Currently, the implementation at proposals/wvcm (org.apache.wvcm.*) is
compliant with the version which went out for public review ... I'll
keep it up-to-date with what's going on at JSR-147.
Nevertheless, I would like to make some advertising for the wvcm implementation here :-). If somebody is looking for a WebDAV client lib ... the wvcm implementation is an alternative to the Slide-Client lib ... give it a try !! As the spec very much focuses on DeltaV and does not cover all of WebDAV, I have added some non-standard extensions for locking, DASL and ACL which I have proposed or will propose to the JSR-147 EG. So, the org.apache.wvcm.* implementation covers a lot of WebDAV right now.
Uh, that's interesting!
do you think that in the future we might be able to use wvcm instead of
the client library? do you see any drawbacks?

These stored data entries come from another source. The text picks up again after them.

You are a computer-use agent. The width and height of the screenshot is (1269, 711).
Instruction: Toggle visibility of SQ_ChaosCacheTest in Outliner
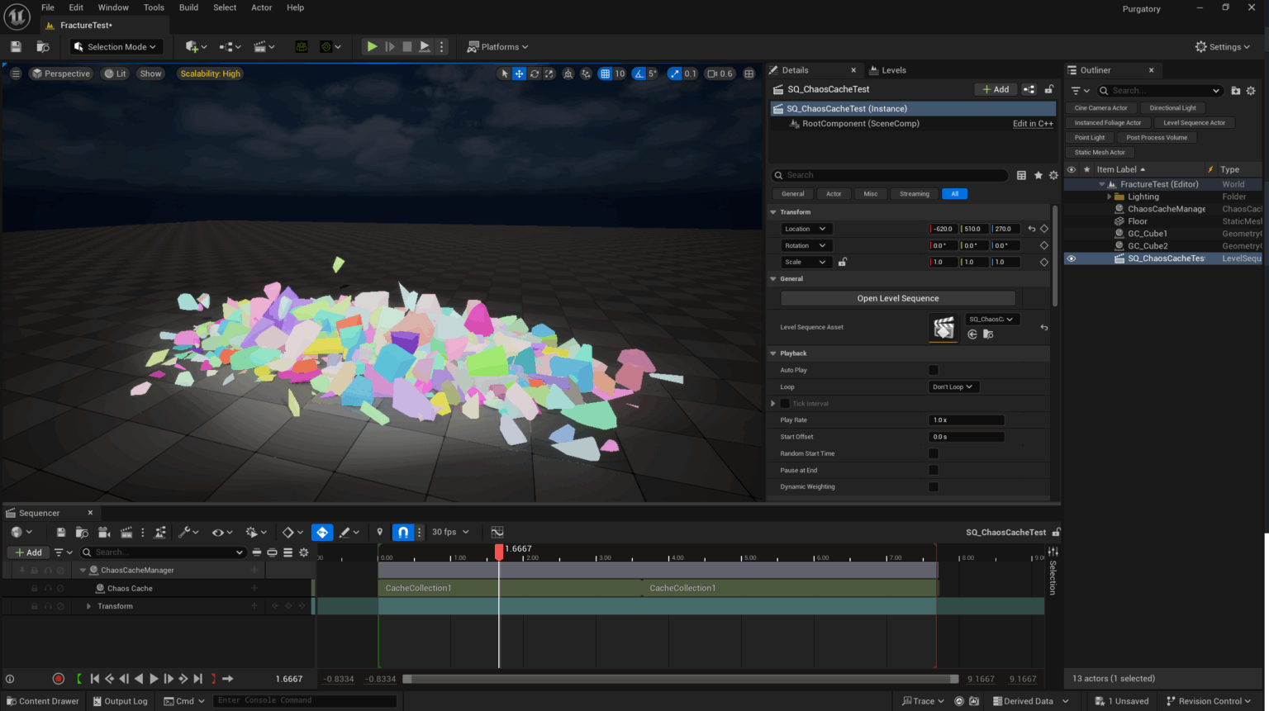(x=1071, y=258)
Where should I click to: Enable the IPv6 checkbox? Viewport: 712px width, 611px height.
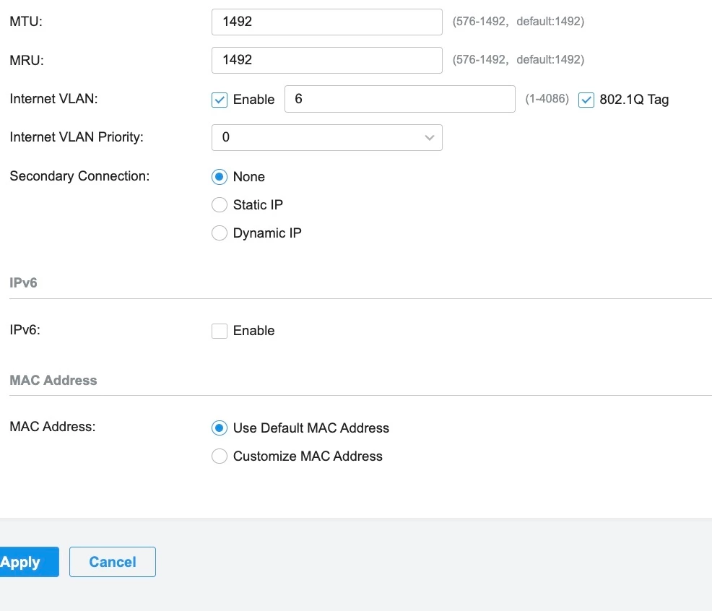click(x=220, y=331)
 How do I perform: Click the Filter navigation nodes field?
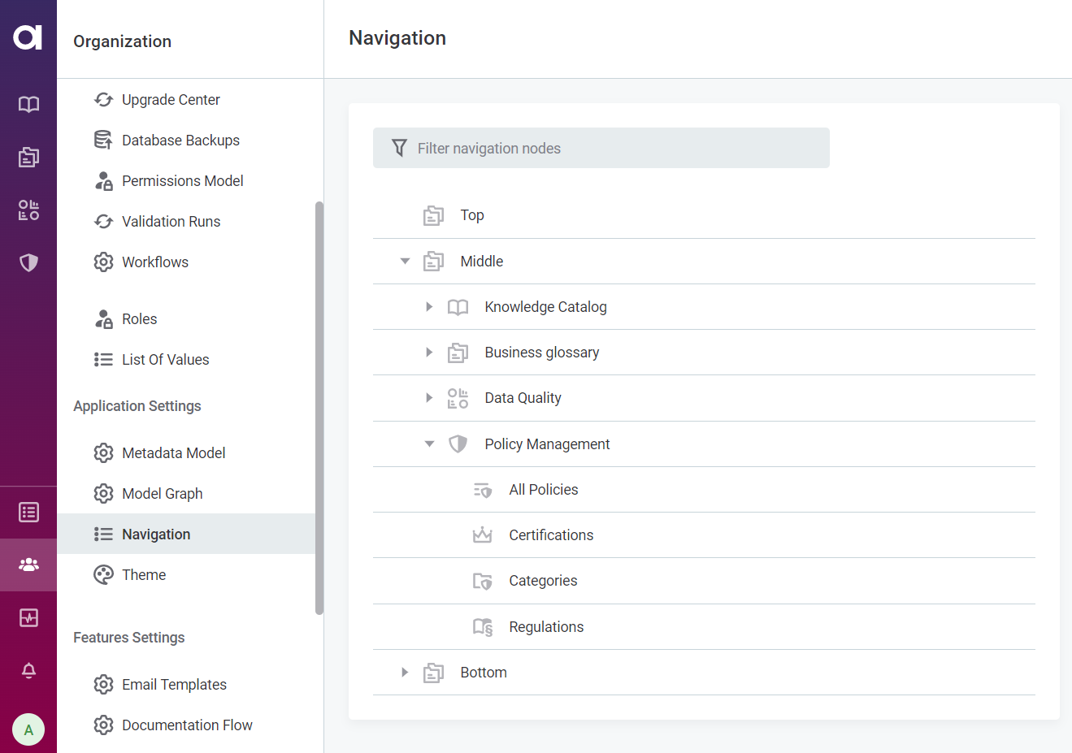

would be totally cool if slide had two JSR-based APIs, one for client (147) and one for server (170), using webdav in between, it would the *ultimate* standard-complaincy.
I don't understand how jsr-170 fits into slide at the moment... Can someone
please explain?
Is it not a replacement for the slide core api?
Yes.
So what is the way to go:
1. Putting jsr-170 in front of slide api, so that implementation of jsr-170
talks with slide api
This would mean that there are different ways to access the repository data:
a) server side java-app -> jsr-170 impl -> slide-api -> stores(=data)
b) webdav-client -> webdav-servlet -> slide-api -> stores
c) server side java-app -> slide-api -> stores
Drawback: Many layers = low performance. E.g. events in jsr-170 impl must
listen to slide events in order to fire jsr-170 events (to catch events that
are fired if repository is accessed via webdav or direct slide-api access).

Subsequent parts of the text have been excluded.